Nel caso del Rdc, invece, le richieste sono ricevute esclusivamente da Caf, patronati e poste, che hanno “la sola competenza amministrativa di caricare la richiesta, mentre non è più previsto alcun servizio di informazione e di orientamento da parte delle istituzioni pubbliche. Il governo – evidenzia Gori – si è limitato infatti a realizzare alcune campagne mediatiche – via televisione, web ed altri strumenti di comunicazione – per far conoscere l’esistenza del Rdc”. Secondo l’ideatore e coordinatore scientifico dell’Alleanza contro la Povertà in Italia “gli unici soggetti pubblici che – grazie al loro radicamento territoriale – possono svolgere compiti di informazione sono i Comuni, che sono però esclusi dalla prima fase dell’iter ed entrano in gioco solo successivamente, una volta accolte le domande”.

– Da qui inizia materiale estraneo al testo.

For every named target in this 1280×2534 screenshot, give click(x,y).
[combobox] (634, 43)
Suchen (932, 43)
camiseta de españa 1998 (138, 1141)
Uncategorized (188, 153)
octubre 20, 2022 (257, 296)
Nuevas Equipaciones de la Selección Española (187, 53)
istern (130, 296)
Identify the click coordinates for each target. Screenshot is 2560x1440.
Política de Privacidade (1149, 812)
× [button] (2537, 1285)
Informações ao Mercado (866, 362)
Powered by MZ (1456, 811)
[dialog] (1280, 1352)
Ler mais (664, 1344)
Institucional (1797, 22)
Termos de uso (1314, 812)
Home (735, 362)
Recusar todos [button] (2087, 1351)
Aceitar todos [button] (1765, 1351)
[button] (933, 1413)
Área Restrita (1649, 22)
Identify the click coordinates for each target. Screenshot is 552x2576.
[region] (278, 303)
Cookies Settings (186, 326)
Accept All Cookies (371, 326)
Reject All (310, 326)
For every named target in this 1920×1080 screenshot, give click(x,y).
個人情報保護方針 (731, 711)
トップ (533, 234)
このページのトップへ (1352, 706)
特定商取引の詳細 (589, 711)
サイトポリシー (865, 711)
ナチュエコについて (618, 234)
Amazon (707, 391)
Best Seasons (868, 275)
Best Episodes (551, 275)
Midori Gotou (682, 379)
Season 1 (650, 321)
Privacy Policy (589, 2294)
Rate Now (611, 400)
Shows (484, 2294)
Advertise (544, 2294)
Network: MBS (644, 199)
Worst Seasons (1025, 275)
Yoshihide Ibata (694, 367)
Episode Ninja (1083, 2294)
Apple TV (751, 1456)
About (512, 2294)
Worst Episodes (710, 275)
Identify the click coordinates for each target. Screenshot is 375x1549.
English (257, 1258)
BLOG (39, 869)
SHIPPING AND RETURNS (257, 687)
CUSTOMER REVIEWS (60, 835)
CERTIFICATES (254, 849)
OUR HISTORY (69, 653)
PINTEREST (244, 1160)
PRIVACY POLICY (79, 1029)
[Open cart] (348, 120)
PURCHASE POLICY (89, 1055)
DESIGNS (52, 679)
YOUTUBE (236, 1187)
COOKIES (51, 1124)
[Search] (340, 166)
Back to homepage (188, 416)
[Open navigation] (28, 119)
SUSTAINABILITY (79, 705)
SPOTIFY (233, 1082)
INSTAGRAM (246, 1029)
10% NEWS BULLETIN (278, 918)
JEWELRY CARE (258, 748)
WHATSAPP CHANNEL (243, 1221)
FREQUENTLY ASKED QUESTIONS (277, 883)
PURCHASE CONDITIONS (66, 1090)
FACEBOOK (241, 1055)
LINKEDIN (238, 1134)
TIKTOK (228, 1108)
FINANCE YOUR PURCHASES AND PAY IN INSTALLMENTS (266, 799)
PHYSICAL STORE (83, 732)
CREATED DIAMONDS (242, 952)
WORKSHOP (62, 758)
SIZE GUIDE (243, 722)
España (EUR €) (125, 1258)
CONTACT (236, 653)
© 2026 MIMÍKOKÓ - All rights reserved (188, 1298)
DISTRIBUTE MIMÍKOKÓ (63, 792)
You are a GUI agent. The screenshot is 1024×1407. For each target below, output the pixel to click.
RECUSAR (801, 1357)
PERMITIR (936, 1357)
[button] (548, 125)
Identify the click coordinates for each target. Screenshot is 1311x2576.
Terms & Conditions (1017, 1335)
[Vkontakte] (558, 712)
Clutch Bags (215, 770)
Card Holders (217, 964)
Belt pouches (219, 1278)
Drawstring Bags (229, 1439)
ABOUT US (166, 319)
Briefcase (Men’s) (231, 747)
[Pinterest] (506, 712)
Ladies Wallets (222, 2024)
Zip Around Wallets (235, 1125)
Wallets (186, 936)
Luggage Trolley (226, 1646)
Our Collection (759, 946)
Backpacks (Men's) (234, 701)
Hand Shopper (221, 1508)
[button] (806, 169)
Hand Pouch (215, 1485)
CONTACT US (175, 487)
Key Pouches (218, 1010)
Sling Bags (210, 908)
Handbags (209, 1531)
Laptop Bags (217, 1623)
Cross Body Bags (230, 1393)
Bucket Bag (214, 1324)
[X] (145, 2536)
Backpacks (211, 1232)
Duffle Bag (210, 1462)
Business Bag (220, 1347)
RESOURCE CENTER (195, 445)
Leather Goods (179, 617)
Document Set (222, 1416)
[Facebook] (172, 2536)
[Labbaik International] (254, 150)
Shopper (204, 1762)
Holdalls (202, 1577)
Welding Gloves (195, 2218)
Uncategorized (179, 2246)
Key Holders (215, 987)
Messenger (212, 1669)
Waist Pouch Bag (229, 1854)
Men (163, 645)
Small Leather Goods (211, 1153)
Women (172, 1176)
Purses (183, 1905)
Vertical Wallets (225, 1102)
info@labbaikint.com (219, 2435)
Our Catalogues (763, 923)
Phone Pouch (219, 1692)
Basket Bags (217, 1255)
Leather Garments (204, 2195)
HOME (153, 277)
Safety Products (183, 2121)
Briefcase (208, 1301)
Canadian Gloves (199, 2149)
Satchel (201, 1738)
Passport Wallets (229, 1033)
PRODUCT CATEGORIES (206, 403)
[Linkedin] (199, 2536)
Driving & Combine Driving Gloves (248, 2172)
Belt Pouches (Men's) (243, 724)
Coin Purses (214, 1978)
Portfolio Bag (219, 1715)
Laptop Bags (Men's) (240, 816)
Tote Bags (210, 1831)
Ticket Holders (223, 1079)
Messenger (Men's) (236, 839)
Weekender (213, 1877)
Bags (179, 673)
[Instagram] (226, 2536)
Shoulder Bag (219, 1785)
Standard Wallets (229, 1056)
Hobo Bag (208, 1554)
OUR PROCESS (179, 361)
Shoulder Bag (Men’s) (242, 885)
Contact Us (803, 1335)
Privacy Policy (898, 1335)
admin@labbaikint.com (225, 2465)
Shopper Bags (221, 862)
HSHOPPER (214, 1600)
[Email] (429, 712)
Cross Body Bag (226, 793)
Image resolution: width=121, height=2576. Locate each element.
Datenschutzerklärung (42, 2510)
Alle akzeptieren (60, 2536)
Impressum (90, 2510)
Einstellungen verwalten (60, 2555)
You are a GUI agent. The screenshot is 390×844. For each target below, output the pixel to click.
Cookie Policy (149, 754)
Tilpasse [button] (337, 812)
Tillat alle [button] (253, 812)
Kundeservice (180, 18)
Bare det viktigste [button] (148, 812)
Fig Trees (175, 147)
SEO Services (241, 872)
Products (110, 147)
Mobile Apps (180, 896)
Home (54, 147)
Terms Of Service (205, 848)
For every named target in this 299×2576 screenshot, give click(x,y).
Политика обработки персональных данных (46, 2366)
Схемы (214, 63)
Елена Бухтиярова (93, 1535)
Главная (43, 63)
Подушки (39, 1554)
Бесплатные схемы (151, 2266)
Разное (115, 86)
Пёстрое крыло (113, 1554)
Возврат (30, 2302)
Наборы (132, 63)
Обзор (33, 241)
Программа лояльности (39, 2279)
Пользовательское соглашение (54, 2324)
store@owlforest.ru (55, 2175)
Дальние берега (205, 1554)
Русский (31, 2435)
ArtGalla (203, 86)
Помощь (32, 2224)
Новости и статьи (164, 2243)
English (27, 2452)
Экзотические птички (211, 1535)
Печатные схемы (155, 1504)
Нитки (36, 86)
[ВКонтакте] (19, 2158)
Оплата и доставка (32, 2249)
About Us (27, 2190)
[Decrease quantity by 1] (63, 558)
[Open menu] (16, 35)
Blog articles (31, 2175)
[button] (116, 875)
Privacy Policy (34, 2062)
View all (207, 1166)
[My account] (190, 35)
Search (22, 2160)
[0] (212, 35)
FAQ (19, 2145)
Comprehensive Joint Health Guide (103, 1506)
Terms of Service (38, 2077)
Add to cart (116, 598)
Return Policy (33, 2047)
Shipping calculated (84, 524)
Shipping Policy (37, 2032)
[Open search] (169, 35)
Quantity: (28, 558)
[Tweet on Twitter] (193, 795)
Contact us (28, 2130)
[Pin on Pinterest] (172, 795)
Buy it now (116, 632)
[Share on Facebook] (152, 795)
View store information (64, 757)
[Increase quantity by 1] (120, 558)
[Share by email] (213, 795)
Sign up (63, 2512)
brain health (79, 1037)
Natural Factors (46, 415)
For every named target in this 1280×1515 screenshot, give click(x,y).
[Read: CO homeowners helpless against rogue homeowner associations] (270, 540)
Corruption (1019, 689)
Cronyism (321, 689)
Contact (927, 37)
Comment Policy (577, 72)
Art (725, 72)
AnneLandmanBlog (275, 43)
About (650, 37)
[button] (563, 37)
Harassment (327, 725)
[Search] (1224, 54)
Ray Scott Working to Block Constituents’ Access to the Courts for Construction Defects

IL RUOLO DEI COMUNI E LE CONSEGUENZE DELLA LORO DISMISSIONE

Secondo alcuni operatori, riferisce il docente, aver abolito la presentazione della domanda ai Comuni “è servito a sgravarli da una mansione burocratica che li distoglieva dai loro compiti di sostegno alle famiglie in povertà. Tuttavia, non bisogna confondere la funzione di informazione/orientamento con quella di ricezione delle richieste”. Si poteva almeno mantenere gli sportelli informativi/consulenziali che pure “avevano, nel Rei, un’efficacia diversa nei vari contesti locali e molto restava ancora da fare”.
Da questa situazione emergono tre conseguenze a partire dalla “privatizzazione gratuita”: un crescente numero di persone si rivolge ad associazioni – Caritas e altre realtà del terzo settore – per capire cosa fare. “Sono soggetti che hanno sempre svolto in parte questa funzione, ma non è possibile scaricarla interamente su di loro” osserva. Esiste poi il caso della “privatizzazione remunerata”. Qui il rischio è di “ripetere quanto avvenuto in Grecia con la misura nazionale contro la povertà introdotta nel 2017 (il reddito di solidarietà sociale). Per la mancanza di adeguati servizi pubblici di informazione e orientamento, il 40 per cento dei richiedenti, per essere aiutato a inoltrare la domanda, ha pagato privatamente una figura esterna al sistema del welfare. Si tratta di singoli privati che, senza alcun inquadramento regolare, svolgono impropriamente tale attività nel mercato sommerso”. Di questo parla un paper della Banca Mondiale pubblicato a gennaio 2019 dal titolo “A Quantitative Evaluation of the Greek Social Solidarity Income”.

L’AIUTO DELL’INPS

Il terzo effetto è la “supplenza dell’Inps”. Tridico infatti ha di recente sottolineato gli ostacoli che “allontanano i più fragili tra gli ultimi dalla possibilità di fruire della misura” e in varie occasioni ha parlato dei “tanti poveri che non hanno nemmeno la capacità – intellettuale o materiale – di presentare la domanda”. Per questo sono state annunciate iniziative mirate per fronteggiare il problema come il progetto “Camper Inps”, che “dovrebbe raggiungere i poveri in aree particolarmente disagiate”. Si tratta di proposte che, a parere di Gori, “serviranno certamente, seppur su piccola scala. Pare tuttavia difficile immaginare che possano supplire alla chiusura per legge dei circa 5 mila punti di accesso comunali attivati con il Rei”.